Currarino Syndrome: A Comprehensive Review of Clinical Features, Genetic Basis, Diagnosis, and Management

Currarino Syndrome (CS) is a rare congenital disorder characterized by a distinct clinical triad of anorectal malformations, sacral anomalies, and presacral masses. It is primarily caused by mutations in the MNX1 gene, located on chromosome 7, which encodes a transcription factor crucial for the development of the sacral region and anorectal structures during embryogenesis. Mutations in MNX1 lead to defects in these regions, resulting in the hallmark features of CS. The condition follows an autosomal dominant inheritance pattern, and while the severity of the symptoms varies, the disease can manifest with a wide spectrum of clinical presentations, from mild features to more severe cases requiring extensive surgical intervention. Despite its genetic basis, other unidentified genetic factors may contribute to the disease, suggesting a complex etiology. Diagnosis of CS relies heavily on imaging techniques such as radiographs, magnetic resonance imaging (MRI), and computed tomography (CT), which are crucial for identifying sacral malformations and presacral masses. Genetic testing for MNX1 mutations plays a pivotal role in confirming the diagnosis, especially in cases with atypical features.
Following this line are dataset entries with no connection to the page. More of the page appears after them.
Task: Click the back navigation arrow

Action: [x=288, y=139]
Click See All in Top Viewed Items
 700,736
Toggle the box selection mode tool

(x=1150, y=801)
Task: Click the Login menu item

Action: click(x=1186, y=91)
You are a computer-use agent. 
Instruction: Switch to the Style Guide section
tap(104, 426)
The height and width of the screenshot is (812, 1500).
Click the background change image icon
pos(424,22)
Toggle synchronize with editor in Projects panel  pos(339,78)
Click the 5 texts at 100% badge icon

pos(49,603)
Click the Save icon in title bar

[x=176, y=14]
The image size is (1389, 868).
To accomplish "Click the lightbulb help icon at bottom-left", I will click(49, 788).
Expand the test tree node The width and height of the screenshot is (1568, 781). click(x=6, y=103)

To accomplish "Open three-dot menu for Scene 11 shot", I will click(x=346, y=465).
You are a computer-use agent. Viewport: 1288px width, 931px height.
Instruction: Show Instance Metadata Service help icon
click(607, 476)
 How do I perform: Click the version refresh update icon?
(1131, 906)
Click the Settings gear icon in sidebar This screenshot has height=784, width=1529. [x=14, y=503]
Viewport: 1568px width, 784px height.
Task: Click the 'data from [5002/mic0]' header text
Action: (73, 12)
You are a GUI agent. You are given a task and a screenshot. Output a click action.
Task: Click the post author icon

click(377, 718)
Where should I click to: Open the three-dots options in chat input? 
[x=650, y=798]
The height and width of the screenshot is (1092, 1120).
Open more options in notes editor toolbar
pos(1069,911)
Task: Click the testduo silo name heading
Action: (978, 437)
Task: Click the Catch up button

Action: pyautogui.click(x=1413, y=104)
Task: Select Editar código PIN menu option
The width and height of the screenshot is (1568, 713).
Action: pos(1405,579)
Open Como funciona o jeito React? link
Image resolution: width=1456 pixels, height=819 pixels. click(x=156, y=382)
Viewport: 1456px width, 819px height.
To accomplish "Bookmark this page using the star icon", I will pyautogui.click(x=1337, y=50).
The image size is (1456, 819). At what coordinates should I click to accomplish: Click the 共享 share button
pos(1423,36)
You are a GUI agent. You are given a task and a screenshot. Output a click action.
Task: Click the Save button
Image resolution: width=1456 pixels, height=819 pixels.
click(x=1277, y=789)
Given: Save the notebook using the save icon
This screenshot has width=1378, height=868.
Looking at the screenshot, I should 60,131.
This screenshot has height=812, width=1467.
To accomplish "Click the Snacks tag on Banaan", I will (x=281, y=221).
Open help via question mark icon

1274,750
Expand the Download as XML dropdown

Management of CS is multidisciplinary, involving surgical interventions to correct anorectal malformations and excise presacral masses, along with long-term follow-up for potential complications. Genetic counseling is also essential for families, as it helps them understand the inheritance pattern, recurrence risks, and reproductive options. Despite progress, further research is needed to explore other genetic contributors and improve diagnostic and therapeutic strategies for CS.